Monday: At the beginning of the school holidays, I always make a list. During term time I look after a gaggle of teachers' toddlers so the summer is a chance for us all to have a change of scene.
My house is showing the strain. I need to wash windows and paintwork, shampoo carpets. I need help.
Unfortunately, my teacher husband has a list of his own of the things he can get on with in the absence of children, but all this involves going into school. We've agreed on half days of home and school jobs. My daughter too has a list - of books she should be reading for A-level English. She has made the happy discovery that you can claim to be working really hard while lying in the sun as long as you are reading Sophocles rather than the NME.

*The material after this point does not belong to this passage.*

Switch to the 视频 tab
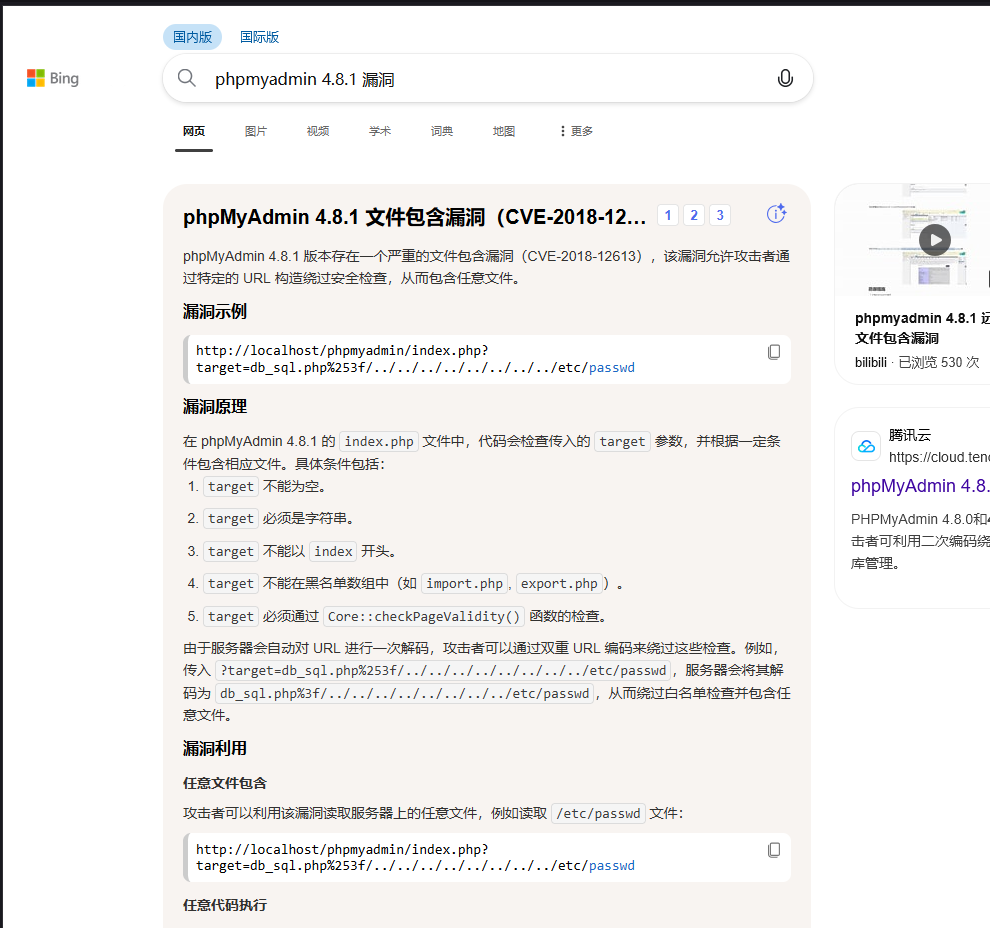Image resolution: width=990 pixels, height=928 pixels. 317,131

Tuesday: A poplar tree fell over in the garden during the night. We spend a couple of unscheduled hours chopping it up and clearing it off the lawn. I add it retrospectively to my list so I can tick something, and recruit temporarily my out-of-work student son to wash paintwork and strip the walls in my office. I thought I could safely redecorate this week having got my correspondence up to date, but three letters arrived this week in response to an article I wrote four months ago - one marked "very urgent." Other people are clearly using their holidays to catch up on back numbers of The TES.
I have a meeting with the head of the school where I am chair of governors to review the last term and plan for next year. We need to revise the prospectus and write an action plan in response to our parents' survey. I add it to my list.

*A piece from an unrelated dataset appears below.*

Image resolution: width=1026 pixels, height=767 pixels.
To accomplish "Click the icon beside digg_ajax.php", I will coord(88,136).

Wednesday: One job we all agree is a priority is to buy a luggage box for the top of the car before we head for the seaside. Since my husband discovered Indian cookery, it is impossible for him to leave home without a couple of large boxes of spices and pulses, his spice grinder and half a shelf of recipe books.
Things got a little tense as we packed for our Easter holidays. At one stage it seemed we would have to jettison either one of the children or the woks. So today he bought what is in effect the world's largest and most expensive spice rack, cheaper than it might have been as he bought it in kit form rather than ready-assembled.
Thursday: The allotment is clamouring for attention before we go on holiday. It seems to be an immutable law of nature that whenever seeds are planted they will all require harvesting 24 hours before we leave. I have spent many a steamy Friday night before a Saturday departure podding and blanching a wheelbarrowful of peas. This time it is the blackcurrants that have suddenly ripened. An emergency working party of children picks 16lb of them for the freezer.
We arrange for a neighbour to feed the cat, to water the plants and to eat the raspberries in our absence. At 11pm, my husband decides to assemble the luggage box. At 2am he staggers to bed, hot and exhausted but triumphant.
Friday: The all-important trip to the library. The success of any holiday depends on the quality of books available for the beach. And I must just bake some bread and an apricot cake; my eldest son, his girlfriend and her mother are joining us, and the cake is a great favourite. All we have to do now is find space in the car for a large box of books, my baking, half a dozen lettuces, my daughters's extensive wardrobe, a late flush of courgettes, the rubber dingy, a bag of broad beans, bedding and towels for eight, the spices and the woks. Will the luggage box be big enough? Can a week in Devon possibly be worth all this effort? Of course it can!